> [Exercise brief]:
Reproduce the following material line for line, with no changes of any kind.

> [Information shown]:
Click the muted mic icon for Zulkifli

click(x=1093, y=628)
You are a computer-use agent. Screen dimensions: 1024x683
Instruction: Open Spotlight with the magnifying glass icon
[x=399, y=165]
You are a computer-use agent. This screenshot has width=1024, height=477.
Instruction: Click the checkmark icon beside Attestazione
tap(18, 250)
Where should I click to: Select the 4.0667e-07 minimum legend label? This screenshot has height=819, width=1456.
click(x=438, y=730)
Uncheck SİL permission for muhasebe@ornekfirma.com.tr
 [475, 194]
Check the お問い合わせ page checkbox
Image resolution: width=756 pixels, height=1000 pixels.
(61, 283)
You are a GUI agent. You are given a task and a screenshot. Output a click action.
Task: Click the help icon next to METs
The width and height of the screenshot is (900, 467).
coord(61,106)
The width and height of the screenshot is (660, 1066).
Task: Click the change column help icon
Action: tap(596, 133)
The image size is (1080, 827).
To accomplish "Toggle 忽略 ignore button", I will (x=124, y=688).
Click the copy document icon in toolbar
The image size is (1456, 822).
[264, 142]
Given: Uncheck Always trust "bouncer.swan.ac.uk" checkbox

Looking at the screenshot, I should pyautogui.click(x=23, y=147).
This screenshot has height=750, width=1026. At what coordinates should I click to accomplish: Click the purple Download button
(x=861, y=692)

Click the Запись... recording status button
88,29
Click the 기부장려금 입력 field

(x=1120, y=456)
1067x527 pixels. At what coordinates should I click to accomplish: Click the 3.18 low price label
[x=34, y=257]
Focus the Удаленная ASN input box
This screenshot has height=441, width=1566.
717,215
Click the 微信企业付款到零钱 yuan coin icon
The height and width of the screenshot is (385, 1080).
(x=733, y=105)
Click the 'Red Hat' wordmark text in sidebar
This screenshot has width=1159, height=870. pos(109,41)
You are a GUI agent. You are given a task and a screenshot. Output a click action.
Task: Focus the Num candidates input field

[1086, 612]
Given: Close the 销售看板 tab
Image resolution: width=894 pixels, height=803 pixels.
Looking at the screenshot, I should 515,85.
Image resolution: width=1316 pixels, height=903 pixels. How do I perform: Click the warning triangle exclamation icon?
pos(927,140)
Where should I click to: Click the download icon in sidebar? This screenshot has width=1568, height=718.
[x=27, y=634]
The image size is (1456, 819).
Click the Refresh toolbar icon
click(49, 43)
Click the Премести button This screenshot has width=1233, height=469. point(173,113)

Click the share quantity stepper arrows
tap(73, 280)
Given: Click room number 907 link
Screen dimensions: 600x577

> [The result]:
Click the muted mic icon for Zulkifli

click(x=1093, y=628)
You are a computer-use agent. Screen dimensions: 1024x683
Instruction: Open Spotlight with the magnifying glass icon
[x=399, y=165]
You are a computer-use agent. This screenshot has width=1024, height=477.
Instruction: Click the checkmark icon beside Attestazione
tap(18, 250)
Where should I click to: Select the 4.0667e-07 minimum legend label? This screenshot has height=819, width=1456.
click(x=438, y=730)
Uncheck SİL permission for muhasebe@ornekfirma.com.tr
 [475, 194]
Check the お問い合わせ page checkbox
Image resolution: width=756 pixels, height=1000 pixels.
(61, 283)
You are a GUI agent. You are given a task and a screenshot. Output a click action.
Task: Click the help icon next to METs
The width and height of the screenshot is (900, 467).
coord(61,106)
The width and height of the screenshot is (660, 1066).
Task: Click the change column help icon
Action: tap(596, 133)
The image size is (1080, 827).
To accomplish "Toggle 忽略 ignore button", I will (x=124, y=688).
Click the copy document icon in toolbar
The image size is (1456, 822).
[264, 142]
Given: Uncheck Always trust "bouncer.swan.ac.uk" checkbox

Looking at the screenshot, I should pyautogui.click(x=23, y=147).
This screenshot has height=750, width=1026. At what coordinates should I click to accomplish: Click the purple Download button
(x=861, y=692)

Click the Запись... recording status button
88,29
Click the 기부장려금 입력 field

(x=1120, y=456)
1067x527 pixels. At what coordinates should I click to accomplish: Click the 3.18 low price label
[x=34, y=257]
Focus the Удаленная ASN input box
This screenshot has height=441, width=1566.
717,215
Click the 微信企业付款到零钱 yuan coin icon
The height and width of the screenshot is (385, 1080).
(x=733, y=105)
Click the 'Red Hat' wordmark text in sidebar
This screenshot has width=1159, height=870. pos(109,41)
You are a GUI agent. You are given a task and a screenshot. Output a click action.
Task: Focus the Num candidates input field

[1086, 612]
Given: Close the 销售看板 tab
Image resolution: width=894 pixels, height=803 pixels.
Looking at the screenshot, I should 515,85.
Image resolution: width=1316 pixels, height=903 pixels. How do I perform: Click the warning triangle exclamation icon?
pos(927,140)
Where should I click to: Click the download icon in sidebar? This screenshot has width=1568, height=718.
[x=27, y=634]
The image size is (1456, 819).
Click the Refresh toolbar icon
click(49, 43)
Click the Премести button This screenshot has width=1233, height=469. point(173,113)

Click the share quantity stepper arrows
tap(73, 280)
Given: Click room number 907 link
Screen dimensions: 600x577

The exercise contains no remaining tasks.